**ТЕКСТ:**
_ _ _ _ _ _ _
Сокращение количества комнат
Особенно эмоционально оценивалась жильцами величина своих квартир, что хорошо отражено в художественной литературе. У петербуржцев во второй половине XIX века сформировались достаточно устойчивые для различных социальных групп стереотипы оценок комфортности жилья: количество необходимых комнат и функциональное использование. Любое вынужденное уменьшение воспринималось негативно.
Характерный пример — семейство генерала Иволгина в романе Ф. М. Достоевского «Идиот». Вот как описывает автор использование комнат семьей Иволгиных: их квартира состояла «из залы, обращавшейся, когда надо, в столовую, из гостиной, которая была, впрочем, гостиною только поутру, а вечером обращалась в кабинет Гани и в его спальню, и, наконец, из третьей комнаты, тесной и всегда затворенной: это была спальня Нины Александровны и Варвары Ардалионовны. У кухни находилась четвертая комнатка, потеснее всех прочих, в которой помещался сам отставной генерал Иволгин, отец семейства. В этой же комнатке помещался и тринадцатилетний брат Гаврилы Ардалионовича, гимназист Коля». И далее передано отношение: «Одним словом, все в этой квартире теснилось и жалось».
Комната барышни. Фото начала ХХ в.
_ _ _ _ _ _ _
**ЗАДАНИЯ:**
• A. Перепишите из текста о петербургских квартирах отрывок, начиная с «Сокращение количества комнат» и заканчивая «уменьшение воспринималось негативно.».
• B. Ответьте по тексту о петербургских квартирах:
(i) В какое время у петербуржцев сложились устойчивые стереотипы оценок комфортности жилья?
(ii) Во что вечером превращалась гостиная Иволгиных?
(iii) Кто жил в комнатке у кухни?
• C. Напишите продолжение текста о сокращении количества комнат в петербургских квартирах.

**РАЗДЕЛ МАТЕРИАЛА:**
_ _ _ _ _ _ _
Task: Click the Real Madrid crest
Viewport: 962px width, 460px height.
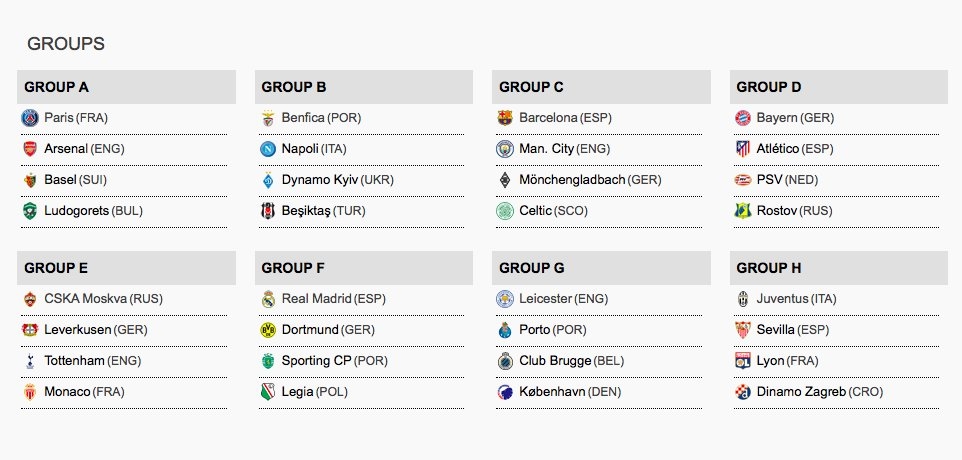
_ _ _ _ _ _ _
**ОТВЕТЫ:**
• A.
Сокращение количества комнат
Особенно эмоционально оценивалась жильцами величина своих квартир, что хорошо отражено в художественной литературе. У петербуржцев во второй половине XIX века сформировались достаточно устойчивые для различных социальных групп стереотипы оценок комфортности жилья: количество необходимых комнат и функциональное использование. Любое вынужденное уменьшение воспринималось негативно.

• B.
(i) Во второй половине XIX века.
(ii) В кабинет и спальню Гани.
(iii) Отставной генерал Иволгин и гимназист Коля.

• C.
В рассказе В. Авсеенко «Дебютантка», опубликованном в 1900 году в сборнике «Петербургские очерки», описан переезд семьи чиновника, получавшего около 3 тыс. в год жалованья, в более маленькую квартиру: «Дамские кабинетики — совершенно новое явление в петербургской жизни. Они порождены квартирным кризисом. Это не комната, а какая-то проходная отгородка, щель, не приспособленная ни к какому употреблению. С одной стороны — за ней гостиная, с другой — столовая. На прежней квартире была гостиная в 3 окна и рядом будуар в 2 окна. Теперь гостиная на половину меньше и подле нее щель с одним окном. Когда стали переставлять мебель в гостиной, третья часть ее не поместилась. Пришлось этот остаток поставить в щель — кабинетик, а будуар продать».
Аналогичная ситуация описывается тем же автором в рассказе «Последний вечер на даче». Чрезвычайно характерный диалог:
«Отец: Сколько пришлось намучиться, вспоминать страшно. Да с ремонтом, опять… Месяц сломя голову по Петербургу бегал. Вот начальник отделения до сих пор без квартиры сидит.
Мать: Из шести комнат да в четыре переезжать.
Отец: И за четыре приходится вот на 100 рублей больше платить. А разместиться очень просто как: гостиная раз, спальня два, комната барышень три, а столовая и мой кабинет вместе будут… Я собой первый жертвую.
Мать: Ну а Павлик где же будет?
Отец: Больше нечего делать, как стелить Павлику на ночь в гостиной. А то и так можно. Я буду спать в кабинете, вы барышень поместите с собой вместе.
Вера: Нет, как это можно. Нам невозможно без особой комнаты. Мы мамаше мешать будем.
Все опять замолчали. Общее уныние перешло в чувство безвыходности.
Мать: Воля твоя, а в гостиной Павлика невозможно поместить. Ведь ему заниматься надо. А как устроимся, так и Верочкины именины.
Отец: Начальник отделения до сих пор без квартиры сидит.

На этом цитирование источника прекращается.